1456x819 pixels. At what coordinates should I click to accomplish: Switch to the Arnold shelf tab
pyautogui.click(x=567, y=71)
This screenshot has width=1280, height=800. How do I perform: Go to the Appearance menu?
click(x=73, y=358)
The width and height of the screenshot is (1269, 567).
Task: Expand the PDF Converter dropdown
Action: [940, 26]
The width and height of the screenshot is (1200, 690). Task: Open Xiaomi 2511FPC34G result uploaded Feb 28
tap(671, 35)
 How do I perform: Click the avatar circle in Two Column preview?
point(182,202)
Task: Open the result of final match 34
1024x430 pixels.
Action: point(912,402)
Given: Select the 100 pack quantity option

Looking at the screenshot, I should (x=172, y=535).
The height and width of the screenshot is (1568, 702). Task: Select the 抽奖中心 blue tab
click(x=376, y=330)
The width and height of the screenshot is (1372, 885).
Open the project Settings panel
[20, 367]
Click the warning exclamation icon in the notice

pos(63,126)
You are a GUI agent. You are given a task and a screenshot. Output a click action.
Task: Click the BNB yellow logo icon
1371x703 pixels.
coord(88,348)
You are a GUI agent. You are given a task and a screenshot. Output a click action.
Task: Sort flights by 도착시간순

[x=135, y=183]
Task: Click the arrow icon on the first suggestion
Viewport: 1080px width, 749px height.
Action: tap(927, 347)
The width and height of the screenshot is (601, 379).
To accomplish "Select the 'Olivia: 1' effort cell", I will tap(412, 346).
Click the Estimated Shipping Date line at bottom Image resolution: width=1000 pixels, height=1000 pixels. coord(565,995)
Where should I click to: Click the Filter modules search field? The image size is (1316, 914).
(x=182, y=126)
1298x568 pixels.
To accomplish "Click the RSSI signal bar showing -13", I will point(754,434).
****************
# Directions for this task
Please copy every item above line for line, without changing anything.

# Response
1456x819 pixels. At what coordinates should I click to accomplish: Switch to the Arnold shelf tab
pyautogui.click(x=567, y=71)
This screenshot has width=1280, height=800. How do I perform: Go to the Appearance menu?
click(x=73, y=358)
The width and height of the screenshot is (1269, 567).
Task: Expand the PDF Converter dropdown
Action: [940, 26]
The width and height of the screenshot is (1200, 690). Task: Open Xiaomi 2511FPC34G result uploaded Feb 28
tap(671, 35)
 How do I perform: Click the avatar circle in Two Column preview?
point(182,202)
Task: Open the result of final match 34
1024x430 pixels.
Action: point(912,402)
Given: Select the 100 pack quantity option

Looking at the screenshot, I should (x=172, y=535).
The height and width of the screenshot is (1568, 702). Task: Select the 抽奖中心 blue tab
click(x=376, y=330)
The width and height of the screenshot is (1372, 885).
Open the project Settings panel
[20, 367]
Click the warning exclamation icon in the notice

pos(63,126)
You are a GUI agent. You are given a task and a screenshot. Output a click action.
Task: Click the BNB yellow logo icon
1371x703 pixels.
coord(88,348)
You are a GUI agent. You are given a task and a screenshot. Output a click action.
Task: Sort flights by 도착시간순

[x=135, y=183]
Task: Click the arrow icon on the first suggestion
Viewport: 1080px width, 749px height.
Action: tap(927, 347)
The width and height of the screenshot is (601, 379).
To accomplish "Select the 'Olivia: 1' effort cell", I will tap(412, 346).
Click the Estimated Shipping Date line at bottom Image resolution: width=1000 pixels, height=1000 pixels. coord(565,995)
Where should I click to: Click the Filter modules search field? The image size is (1316, 914).
(x=182, y=126)
1298x568 pixels.
To accomplish "Click the RSSI signal bar showing -13", I will point(754,434).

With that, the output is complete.